Se detiene. Llora. Se inclina y llora más. Se pone el trapo blanco en la boca para contar el final: "En ese momento todavía estaba vivo y me decía, 'tranquila, tranquila, yo estoy con Dios'. En eso llegó la otra avalancha. No sé cómo me salvé. No sé. Cuando volví en sí, ya ni siquiera se veía el hueco, la loma se bajó con todo. Mi hermano murió con Dios".
El jueves en la tarde, Carlos fue enterrado en silencio, acompañado por el sonsonete del llanto de su hermana.
La despedida
El canto triste de la cantante española Rocío Durcal le dio el inicio a la procesión del entierro y el momento se hizo tan triste que daban ganas de no estar ahí.
"Tu eres la tristeza hoy de mis ojos, que lloran en silencio por tu amor, me miro en el espejo y veo en mi rostro, el tiempo que he sufrido por tu adiós, obligo a que te olvide el pensamiento...".
Ahí, caminando entre sombrillas, escondiéndosele a los rayos del sol, y además teniendo de banda sonora el triste canto de Rocío, estaba José Hugo Tomazo Mosquera, padre de Warner Miguel Tomazo de 22 años y esposo de Luz Amparo Palacio. Los dos quedaron sepultados en la mina, como ya lo contó Yalmer, hijo de Luz Amparo.
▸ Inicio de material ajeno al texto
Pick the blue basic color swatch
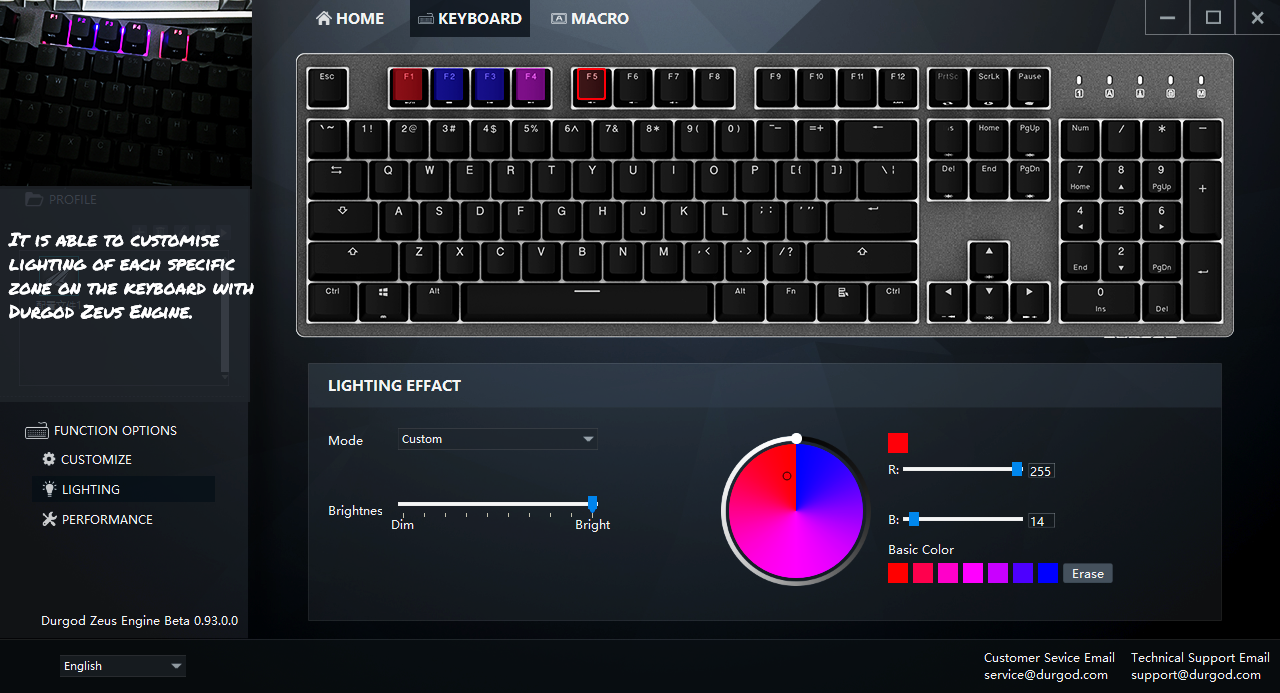click(1048, 573)
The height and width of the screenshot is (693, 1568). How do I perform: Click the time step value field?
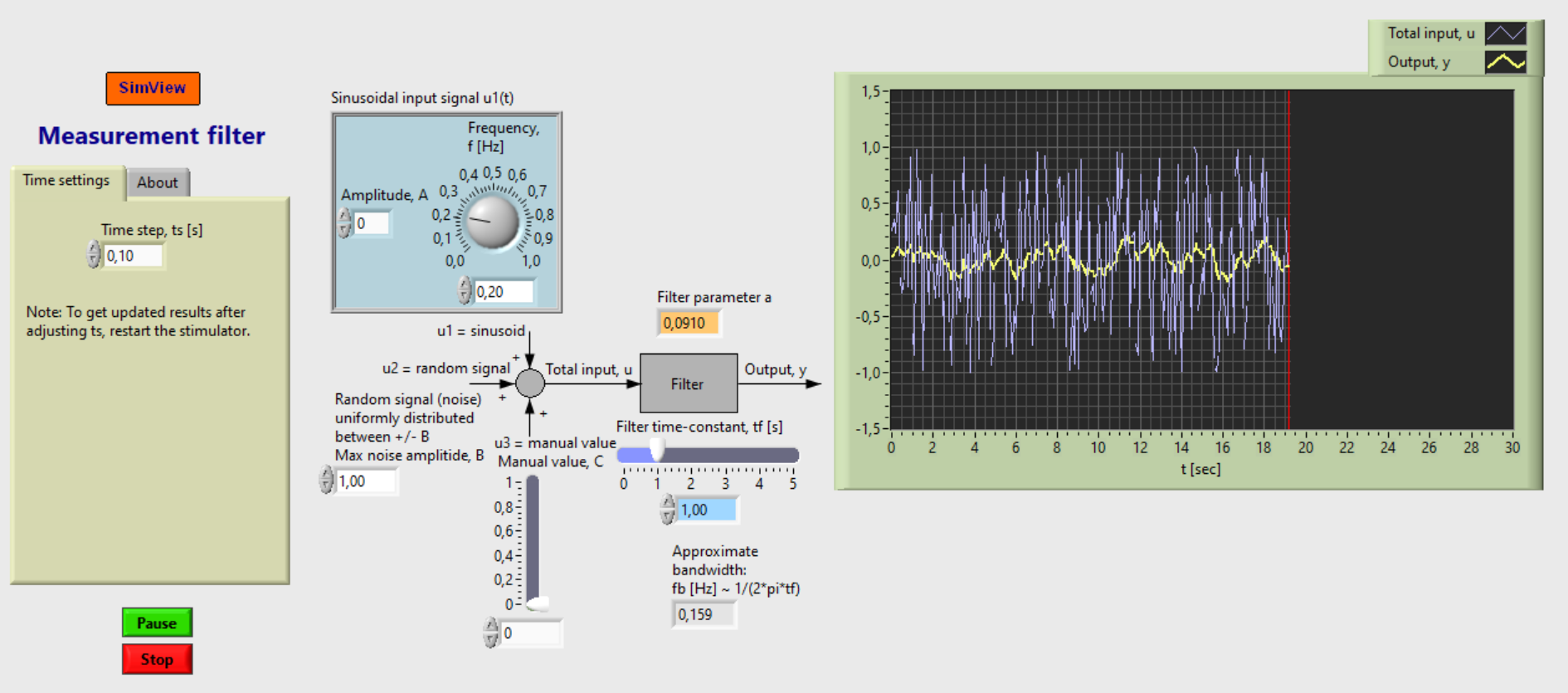pos(133,256)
Miguel, tu padre estaba destrozado. Qué hombre tan triste. Si lo vieras no lo reconocerías. El papá fuerte que conociste, se hacía trizas mientras caminaba detrás de tu ataúd.
Cuenta que estabas terminando el bachillerato y que aunque sí conociste el trabajo de la mina, tu único oficio era dedicarte a estudiar. "La noche del martes mi niño se ofreció a llevarle comida a mi esposa, Luz Amparo. Fue por eso que también murió".
Además de estudiar, cuenta tu padre, también vendías galletas en los buses y por eso todos los conductores de la región te conocían como el galletólogo . Bonito oficio.
De vos, Luz Amparo, tu esposo es poco lo que habla. El llanto no lo deja. Busca un poco de aire, toma fuerzas, se apoya en un muro, se inclina y su llanto se transforma en gritos de desconsuelo.
¡Qué esposo tan triste! Luego, repite que no quiere hablar de vos y se hunde nuevamente en la tragedia de haberte perdido y entonces, saca fuerzas, se limpia las lágrimas y te manda un mensaje a ti a su hijo Miguel: "Quiero decirles que me den valor para aguantar esto y que mi Dios los tenga en su Santo Reino y que nos tocó así, tocó las de perder. Mañana voy a estar con ustedes. Dios me los guarde" y revienta en llanto.
La despedida de ustedes, Miguel, Rubiela, Carlos, Alicia, Luz Amparo, Aracely y Necemecia, fue multitudinaria. Como ídolos. Como los amigos que fueron. El pueblo entero los acompañó para dejar claro que todos en este pueblo quedaron huérfanos.
De repente y cual fantasma, caminando rumbo al cementerio aparece Luz Mila y sin que nadie le pregunte qué hace, por qué está aquí y no en Cértegüi, ella dice, ahora sin asomos de llanto:
"¡Ellos, también son mis muertos!" y desaparece, otra vez.